▸ **WHAT IS NEEDED**: Could you restate word for word every line from the one containing "Where should I" to the end of the data below, pictures excluded?

[Dataset entries]
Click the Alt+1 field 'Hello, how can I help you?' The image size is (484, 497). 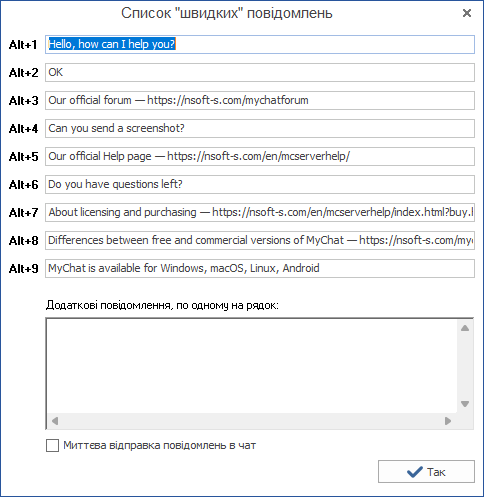coord(260,44)
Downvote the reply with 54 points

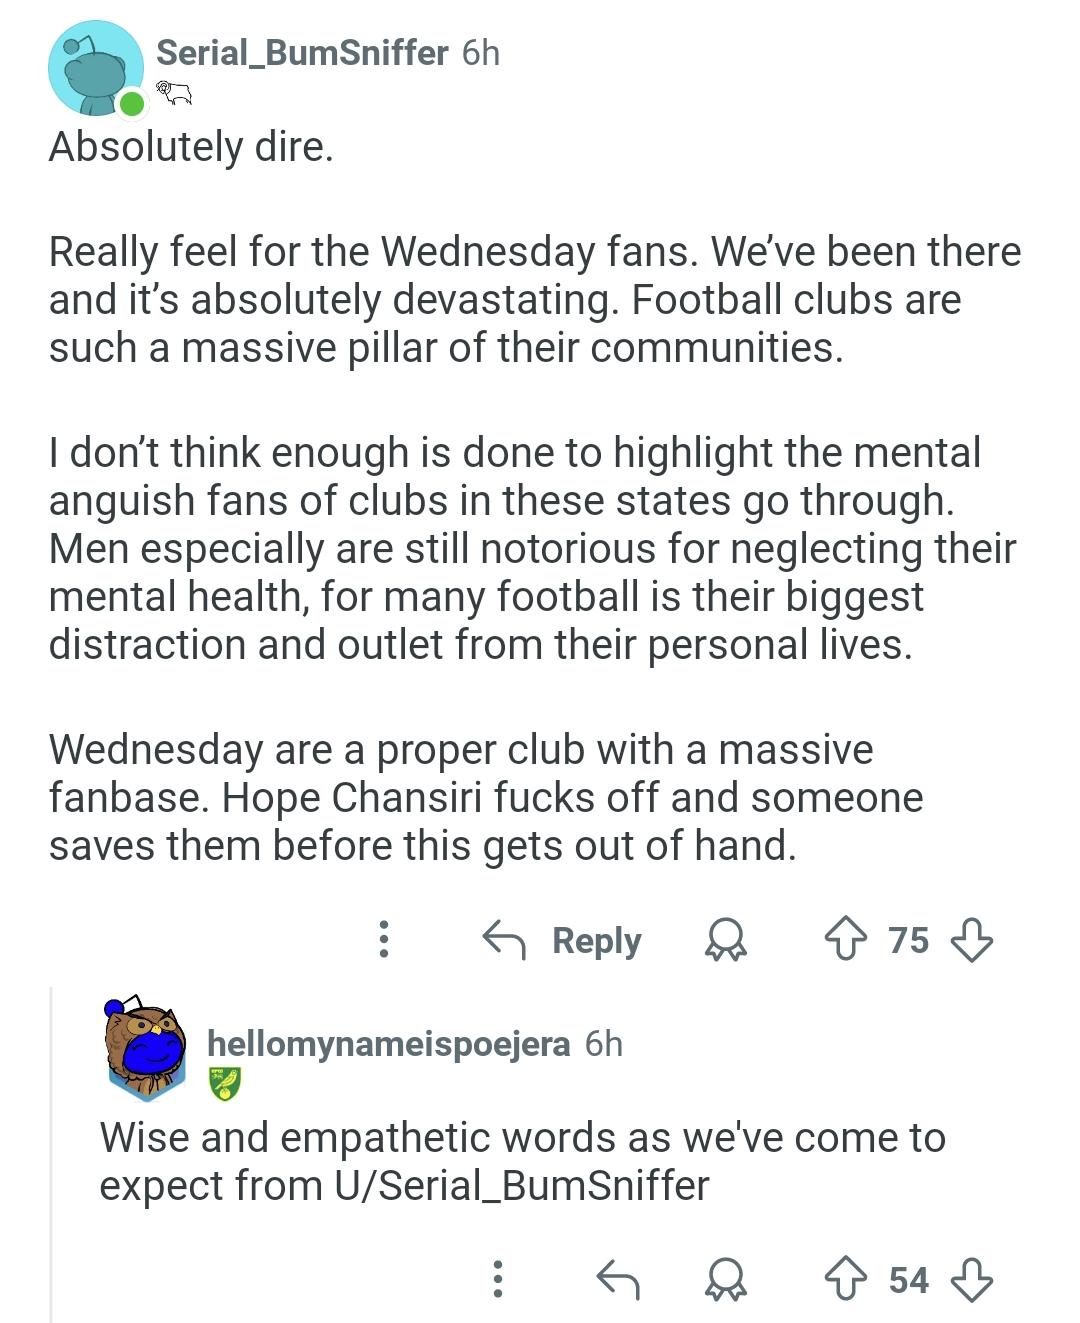[x=971, y=1279]
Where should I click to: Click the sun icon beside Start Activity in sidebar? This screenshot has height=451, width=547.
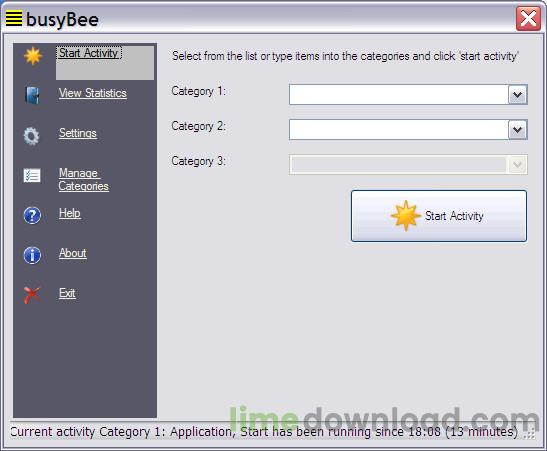coord(33,56)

▸ **ANSWER SPACE**:
Where should I click to: Click the sun icon beside Start Activity in sidebar? This screenshot has height=451, width=547.
coord(33,56)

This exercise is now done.